Contrôler la décision de fermeture de l’employeur
La fermeture de l’entreprise pendant une journée relève du pouvoir d’organisation de l’employeur, sous réserve des accords collectifs et des règles internes. Pour un pont, un inventaire ou des travaux, la direction doit préciser la date et le traitement retenu pour les salariés.
Dans certaines configurations, une fermeture ponctuelle peut nécessiter une information ou une consultation du comité social et économique. Ce point dépend de l’organisation et des textes applicables. Un délai d’information suffisant est préférable, sans constituer un délai légal uniforme pour toutes les fermetures.
La fermeture doit rester cohérente avec l’organisation habituelle du temps de travail. Le calcul des 35 heures sur un mois de travail aide à vérifier les heures prévues, réalisées ou récupérées lorsque la journée modifie le planning.
Déterminer le traitement du salaire et des congés
La qualification retenue pour la journée influe sur ses effets : salaire maintenu, congé payé, jour de réduction du temps de travail, jour non rémunéré ou activité partielle. Le contrat, la convention collective, l’accord d’entreprise et la communication de l’employeur doivent être comparés.
Le maintien de la rémunération dépend du motif de la fermeture, de la qualification retenue, des accords applicables et, le cas échéant, d’un dispositif comme l’activité partielle. Le traitement porté sur le bulletin de paie doit correspondre au fondement communiqué pour la journée.
Des congés payés ou des jours de repos peuvent être mobilisés lorsque le cadre applicable le permet et que les règles d’information sont respectées. Un jour non rémunéré ne doit pas être traité comme une solution automatique : il faut examiner le fondement retenu et les accords applicables.
Documents à vérifier
- Message annonçant la fermeture et motif indiqué.
- Convention collective et accord sur les congés ou les jours de repos.
- Planning prévu avant la fermeture.
- Solde de congés payés et de jours de repos.
- Bulletin de paie du mois concerné.
Traiter les situations particulières
Pour un salarié à temps partiel, l’analyse doit tenir compte du planning qui était normalement prévu ce jour-là. Les stagiaires et les alternants relèvent de leur convention, de leur contrat et des règles propres à leur statut. Leur gratification ou rémunération ne doit pas être analysée comme celle d’un salarié à temps plein sans vérifier ces documents.
Une fermeture due à un sinistre, une panne ou un événement exceptionnel peut relever de l’activité partielle. La documentation officielle sur l’activité partielle décrit ce régime spécifique ; son application et ses effets sur la rémunération doivent être vérifiés pour la situation concernée.

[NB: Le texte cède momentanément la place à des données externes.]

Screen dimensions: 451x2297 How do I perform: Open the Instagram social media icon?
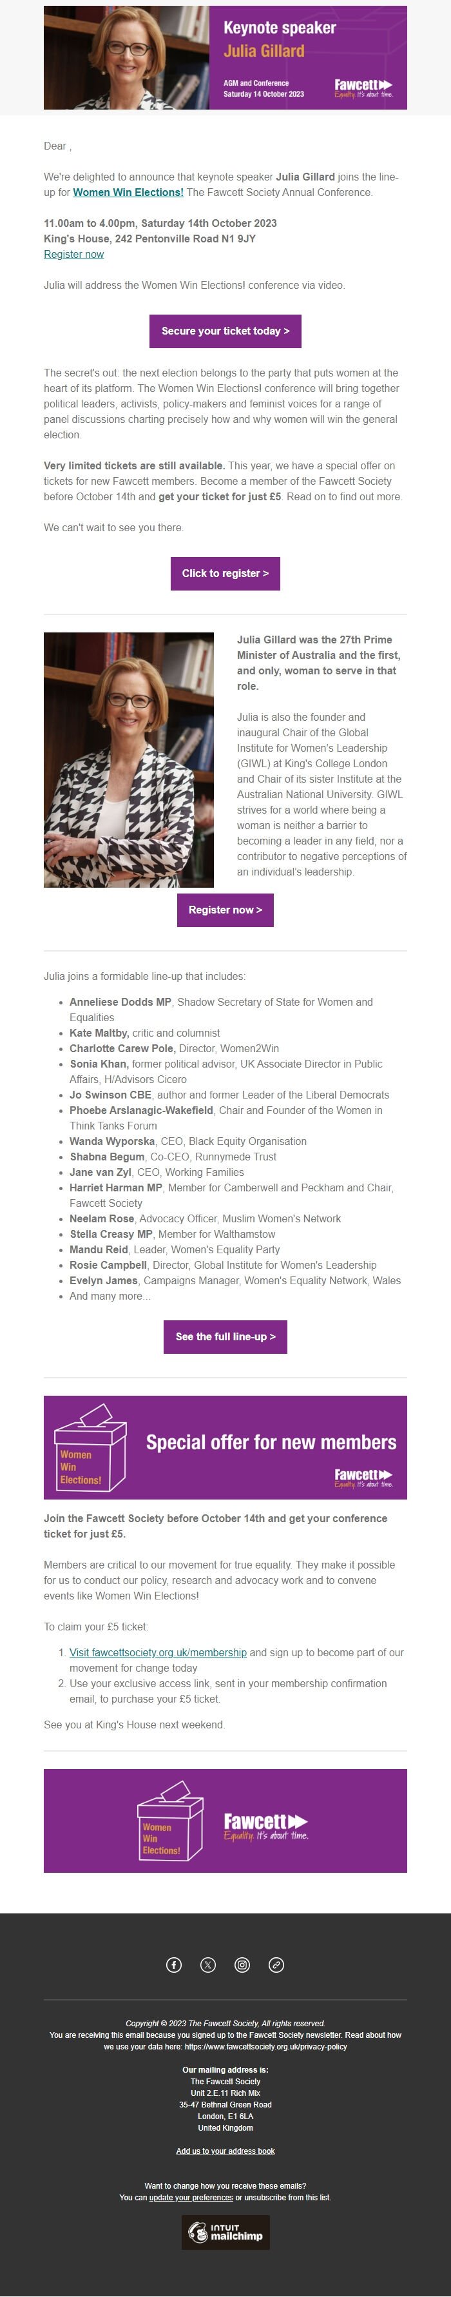[x=241, y=1965]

L’imputation d’une fermeture sur les congés payés obéit à des règles propres. La fiche Service Public sur la fermeture temporaire et les congés payés précise notamment le cadre de la fermeture principale et la limite applicable. La situation d’un salarié qui n’a pas acquis assez de congés doit être examinée séparément.
La fermeture ne peut pas conduire à ignorer les repos obligatoires. Un déplacement d’horaires ou une récupération demandée par l’employeur doit aussi respecter les limites relatives au nombre de jours consécutifs travaillés sans repos.

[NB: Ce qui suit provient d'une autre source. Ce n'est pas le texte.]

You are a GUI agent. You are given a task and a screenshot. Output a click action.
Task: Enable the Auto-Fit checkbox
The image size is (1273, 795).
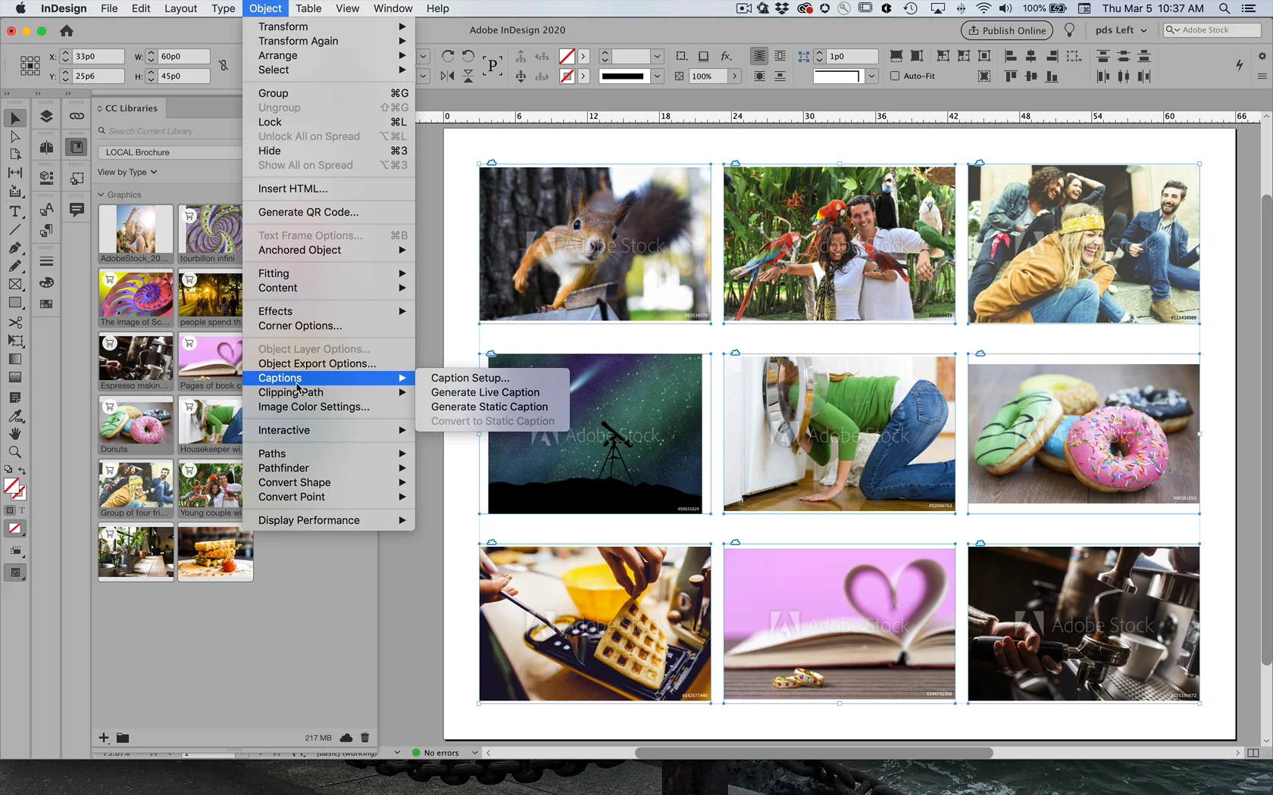[895, 76]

Contester une retenue ou une imputation
Lorsqu’une retenue sur salaire ou un congé débité ne repose sur aucune base identifiable, une demande écrite à l’employeur permet de demander le fondement retenu. Elle peut mentionner la date, le montant ou le compteur concerné et solliciter une vérification.
Démarche de contestation
- Conserver le message de fermeture, le planning et le bulletin de paie.
- Comparer la décision avec l’accord collectif et les règles internes.
- Demander par écrit le fondement de l’imputation ou de la retenue.
- Réclamer la correction du salaire ou du compteur si l’erreur est confirmée.
- Saisir l’interlocuteur compétent si aucune solution amiable n’aboutit.
En cas de désaccord persistant, l’inspection du travail peut fournir des renseignements généraux. Un interlocuteur compétent peut ensuite aider à identifier les recours éventuellement ouverts, notamment pour un litige individuel, sans que l’article permette de déterminer la démarche adaptée à un dossier particulier.